Энди пошел к лестнице.
– Это правда.
Он снял свои влажные штаны и рубашку и переоделся в сухое. Ему едва хватало места, чтобы развернуться в комнате, которую он делил со своим племянником.
Ему не надо было звонить Картеру, не надо было слушать его. От Картера были одни неприятности. Однажды он уже разрушил его жизнь. Зачем давать ему второй шанс?
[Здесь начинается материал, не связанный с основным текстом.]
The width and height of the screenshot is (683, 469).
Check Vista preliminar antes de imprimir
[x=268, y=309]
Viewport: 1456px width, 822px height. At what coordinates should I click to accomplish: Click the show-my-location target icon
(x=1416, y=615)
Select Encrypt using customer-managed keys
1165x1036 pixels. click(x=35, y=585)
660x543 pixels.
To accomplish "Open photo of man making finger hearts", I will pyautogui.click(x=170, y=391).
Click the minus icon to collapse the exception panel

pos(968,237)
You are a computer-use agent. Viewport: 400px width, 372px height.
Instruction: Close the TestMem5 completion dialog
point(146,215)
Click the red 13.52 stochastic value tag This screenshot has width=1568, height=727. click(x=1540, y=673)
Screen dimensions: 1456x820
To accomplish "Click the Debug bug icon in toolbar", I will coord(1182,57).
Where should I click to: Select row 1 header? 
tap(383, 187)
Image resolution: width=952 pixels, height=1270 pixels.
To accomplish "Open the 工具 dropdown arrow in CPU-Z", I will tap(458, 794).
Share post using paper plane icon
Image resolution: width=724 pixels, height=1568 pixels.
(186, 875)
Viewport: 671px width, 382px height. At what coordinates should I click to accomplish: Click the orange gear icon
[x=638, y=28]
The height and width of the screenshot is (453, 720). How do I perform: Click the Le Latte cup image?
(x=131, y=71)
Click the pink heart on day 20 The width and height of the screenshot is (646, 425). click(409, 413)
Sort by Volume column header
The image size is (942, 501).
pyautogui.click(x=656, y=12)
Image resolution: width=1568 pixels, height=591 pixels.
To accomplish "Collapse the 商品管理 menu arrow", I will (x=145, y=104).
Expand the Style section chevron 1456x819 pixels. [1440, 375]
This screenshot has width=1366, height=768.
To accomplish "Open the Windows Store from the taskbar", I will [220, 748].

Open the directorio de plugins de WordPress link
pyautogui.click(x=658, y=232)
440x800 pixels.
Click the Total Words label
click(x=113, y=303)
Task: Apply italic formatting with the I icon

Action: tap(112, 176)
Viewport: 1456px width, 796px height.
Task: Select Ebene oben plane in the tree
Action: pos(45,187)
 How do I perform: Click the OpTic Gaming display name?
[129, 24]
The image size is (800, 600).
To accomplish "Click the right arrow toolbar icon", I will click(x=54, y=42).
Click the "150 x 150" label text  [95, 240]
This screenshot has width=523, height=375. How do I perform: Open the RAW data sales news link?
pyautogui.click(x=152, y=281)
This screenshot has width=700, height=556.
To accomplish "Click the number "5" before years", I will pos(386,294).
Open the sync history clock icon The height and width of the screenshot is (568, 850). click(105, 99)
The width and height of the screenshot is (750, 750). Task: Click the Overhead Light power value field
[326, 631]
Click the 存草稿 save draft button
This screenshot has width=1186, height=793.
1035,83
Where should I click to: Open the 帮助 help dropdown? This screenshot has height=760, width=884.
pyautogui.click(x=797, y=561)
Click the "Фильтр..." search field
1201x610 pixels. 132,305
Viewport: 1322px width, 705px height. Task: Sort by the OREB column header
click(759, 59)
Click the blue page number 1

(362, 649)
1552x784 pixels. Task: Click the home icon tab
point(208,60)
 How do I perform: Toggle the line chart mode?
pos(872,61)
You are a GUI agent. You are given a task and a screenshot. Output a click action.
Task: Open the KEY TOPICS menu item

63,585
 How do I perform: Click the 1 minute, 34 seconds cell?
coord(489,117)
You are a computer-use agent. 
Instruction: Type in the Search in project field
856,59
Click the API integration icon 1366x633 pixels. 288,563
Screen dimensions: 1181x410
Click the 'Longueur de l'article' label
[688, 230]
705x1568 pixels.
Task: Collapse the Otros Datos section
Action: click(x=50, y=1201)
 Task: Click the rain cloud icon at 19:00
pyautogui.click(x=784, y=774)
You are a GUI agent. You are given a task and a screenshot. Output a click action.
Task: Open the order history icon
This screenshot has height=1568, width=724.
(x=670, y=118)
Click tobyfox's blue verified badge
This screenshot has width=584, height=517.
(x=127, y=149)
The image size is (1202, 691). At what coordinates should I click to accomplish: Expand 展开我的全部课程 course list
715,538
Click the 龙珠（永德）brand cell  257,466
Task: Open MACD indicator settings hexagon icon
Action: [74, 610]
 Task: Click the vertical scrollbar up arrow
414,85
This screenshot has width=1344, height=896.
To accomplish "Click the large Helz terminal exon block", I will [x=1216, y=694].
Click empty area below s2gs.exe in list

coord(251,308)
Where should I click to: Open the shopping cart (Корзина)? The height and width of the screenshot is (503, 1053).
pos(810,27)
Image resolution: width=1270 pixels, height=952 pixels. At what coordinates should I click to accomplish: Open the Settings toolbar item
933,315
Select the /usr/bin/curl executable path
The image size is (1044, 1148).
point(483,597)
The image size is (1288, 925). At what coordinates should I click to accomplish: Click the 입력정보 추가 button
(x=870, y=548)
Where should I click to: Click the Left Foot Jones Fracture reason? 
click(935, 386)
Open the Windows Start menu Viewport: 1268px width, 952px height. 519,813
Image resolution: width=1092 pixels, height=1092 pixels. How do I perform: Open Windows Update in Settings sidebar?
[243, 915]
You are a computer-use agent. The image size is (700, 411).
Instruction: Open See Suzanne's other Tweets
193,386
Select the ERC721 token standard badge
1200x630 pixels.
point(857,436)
Но причина была. Он оглядел сырую, неприбранную комнату с постерами с футболистами и звездами хеви-метала на стенах и шкафом, из которого вываливалась одежда и спортивное снаряжение его племянника. Все это венчала неустойчивая гора старых игрушек. А под кроватью у него валялось полдюжины грязных треников, и треники воняли. Вот в чем была причина, а еще в поросячьей роже его зятя.
К тому же, кто мог сказать, что этот автомобильный бизнес не был полностью кошерный? Ну, наверное, кто-то мог. Но он прозанимается этим год, может, полтора, до тех пор, пока не накопит столько денег, сколько ему нужно. И все будет отлично.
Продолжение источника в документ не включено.